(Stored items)
== Segment start ==
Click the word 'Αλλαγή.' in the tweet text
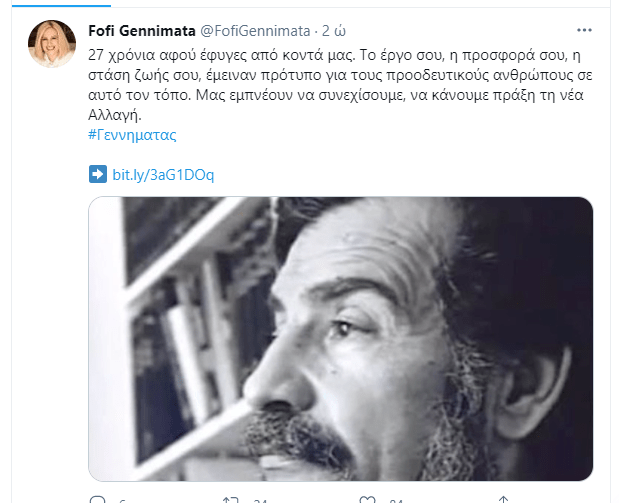The width and height of the screenshot is (619, 503). (x=114, y=115)
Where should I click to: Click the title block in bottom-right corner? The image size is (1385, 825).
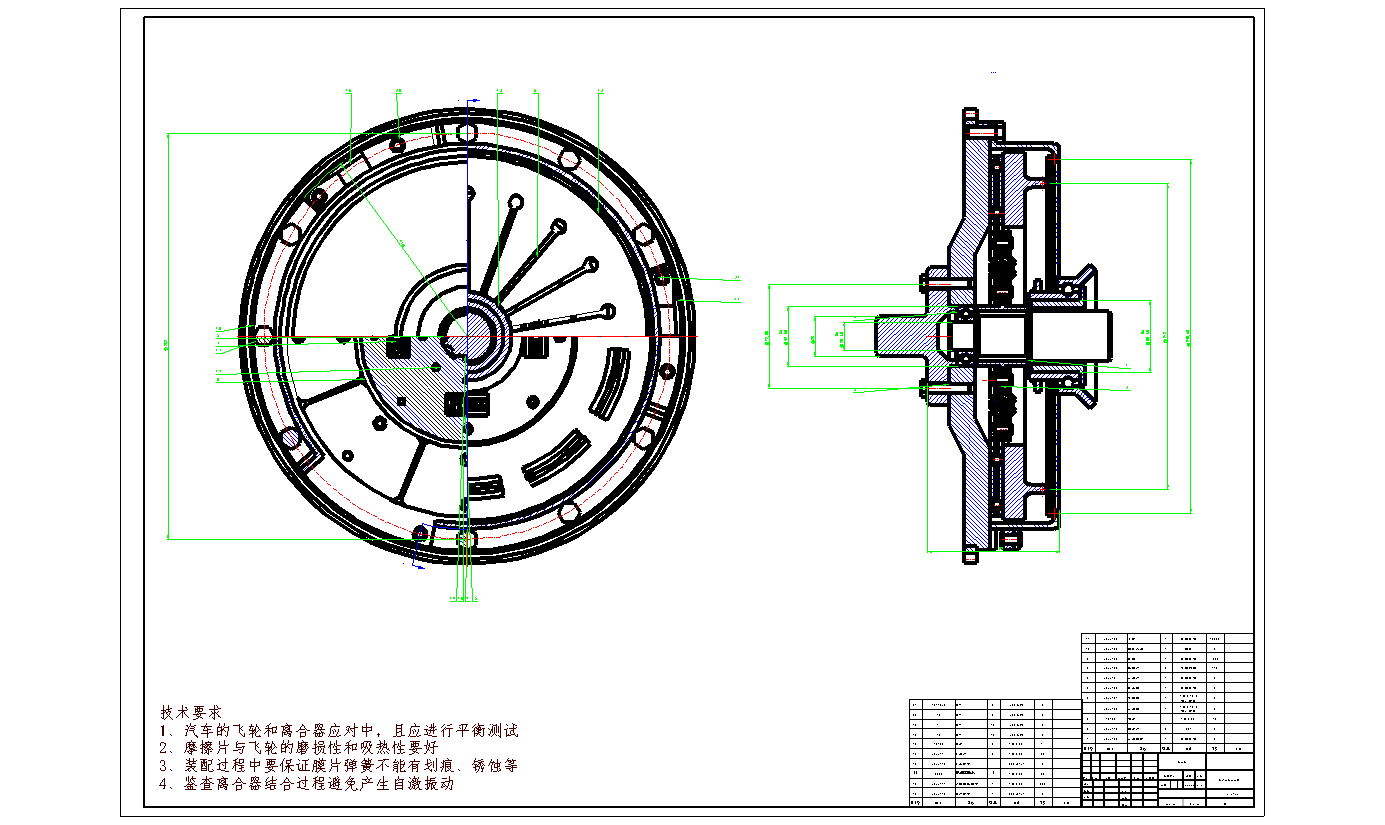pyautogui.click(x=1166, y=779)
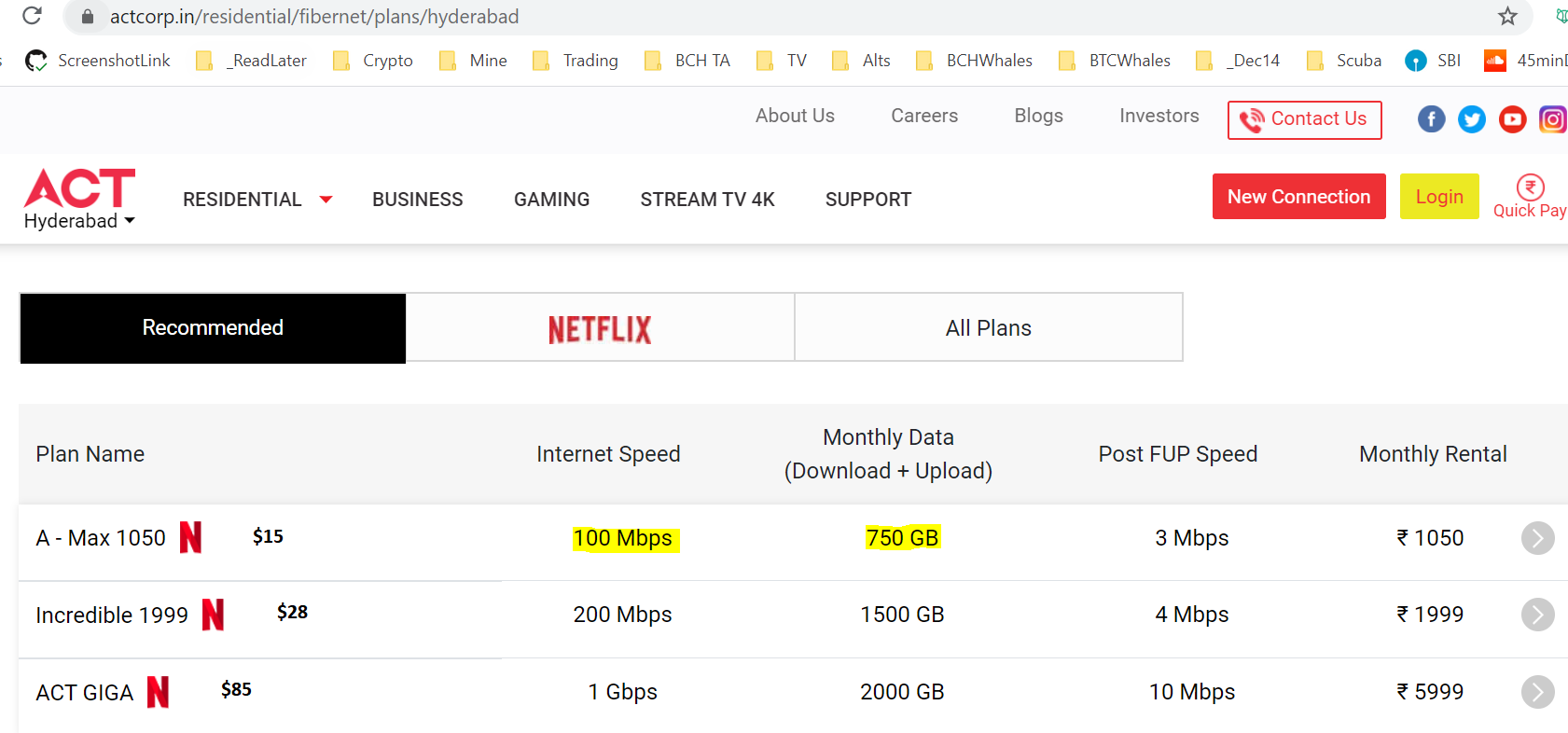Open the ScreenshotLink bookmark
Screen dimensions: 1568x733
[98, 61]
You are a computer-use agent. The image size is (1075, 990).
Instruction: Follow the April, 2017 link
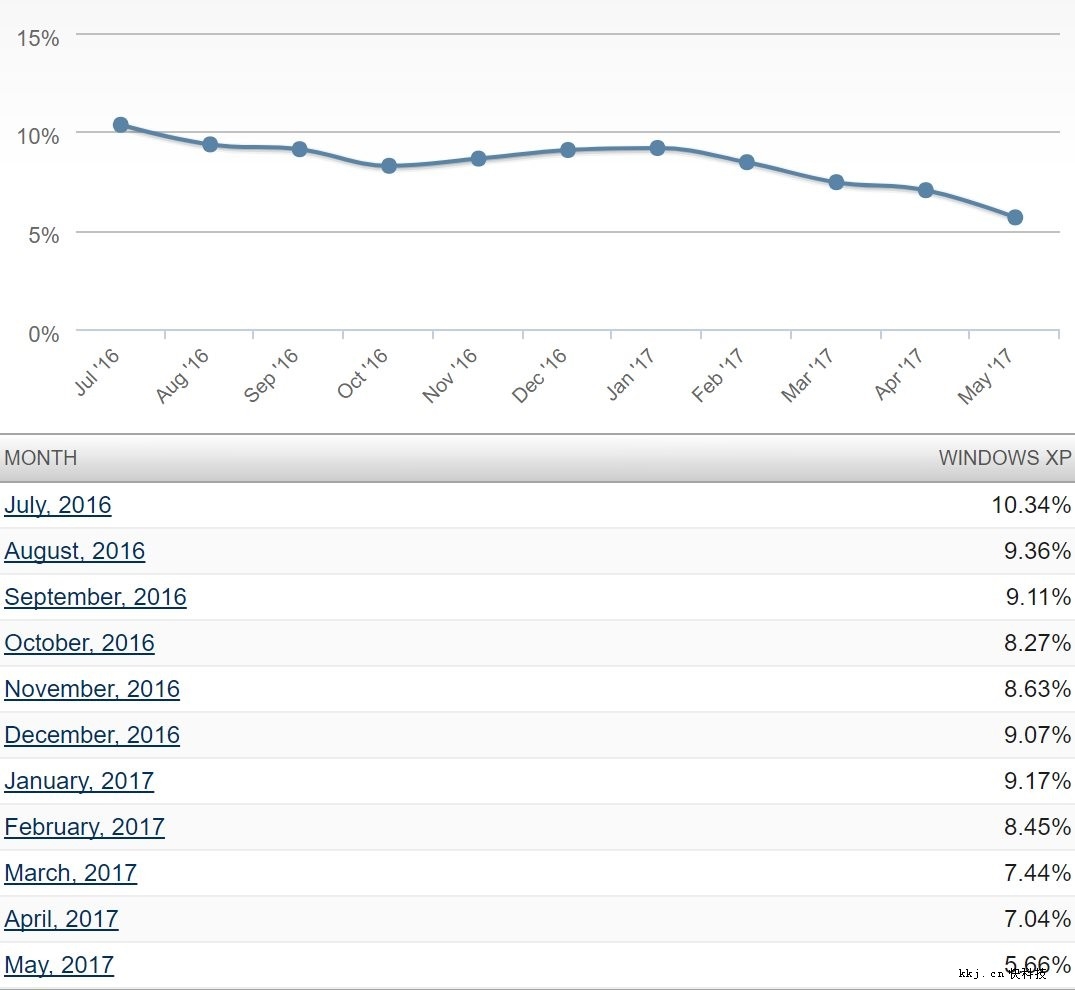61,919
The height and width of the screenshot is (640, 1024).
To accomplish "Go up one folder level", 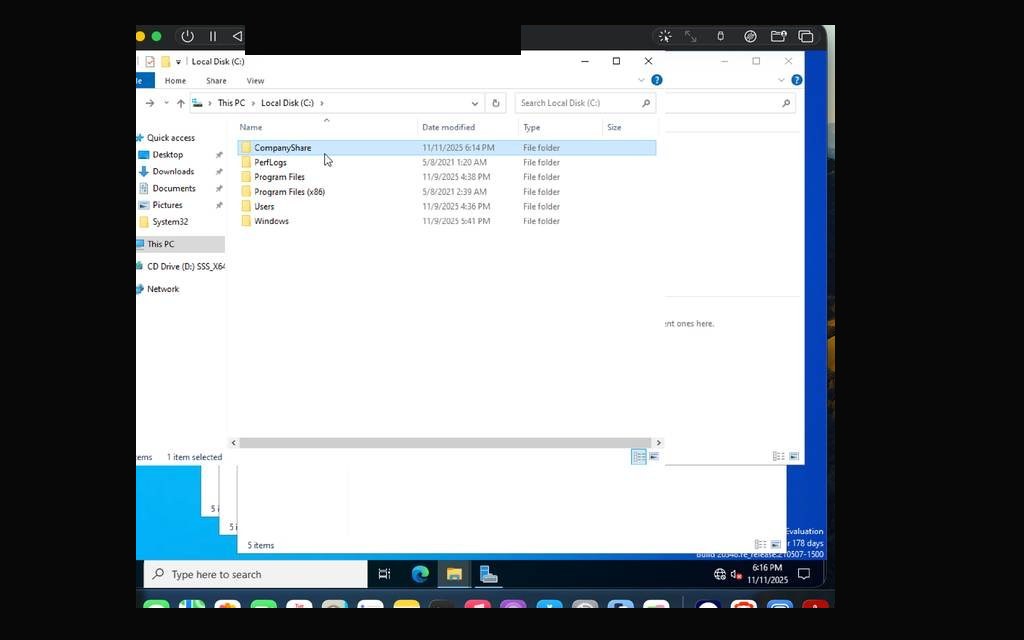I will 181,103.
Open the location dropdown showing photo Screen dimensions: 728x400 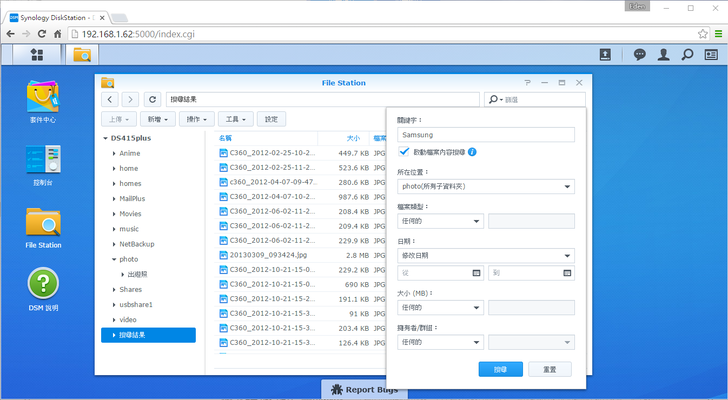click(x=485, y=186)
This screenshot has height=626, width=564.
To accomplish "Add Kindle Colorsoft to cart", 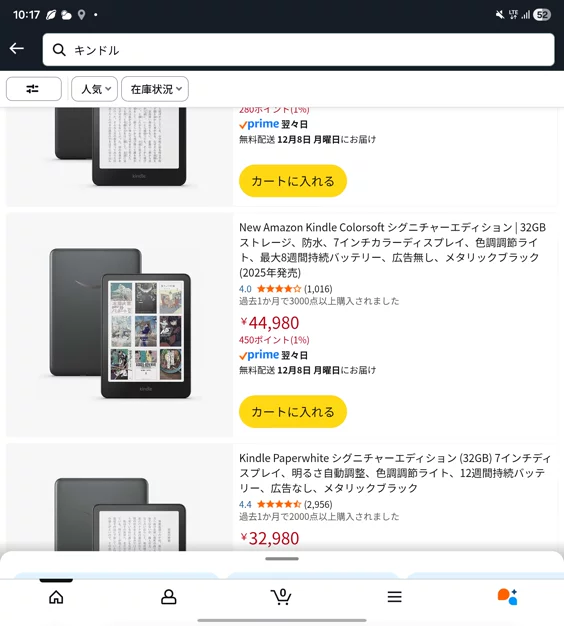I will (x=293, y=412).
== Segment end ==
**Prompt**
In the data above, the stretch from the line with "Where should I" through the line with "The height and" is to be returned exactly, minus any pictures.

**Result**
Where should I click to: Click the title block in bottom-right corner? The image size is (1385, 825).
pyautogui.click(x=1166, y=779)
Open the ScreenshotLink bookmark
Screen dimensions: 1568x733
[98, 61]
You are a computer-use agent. The image size is (1075, 990).
Instruction: Follow the April, 2017 link
61,919
The height and width of the screenshot is (640, 1024).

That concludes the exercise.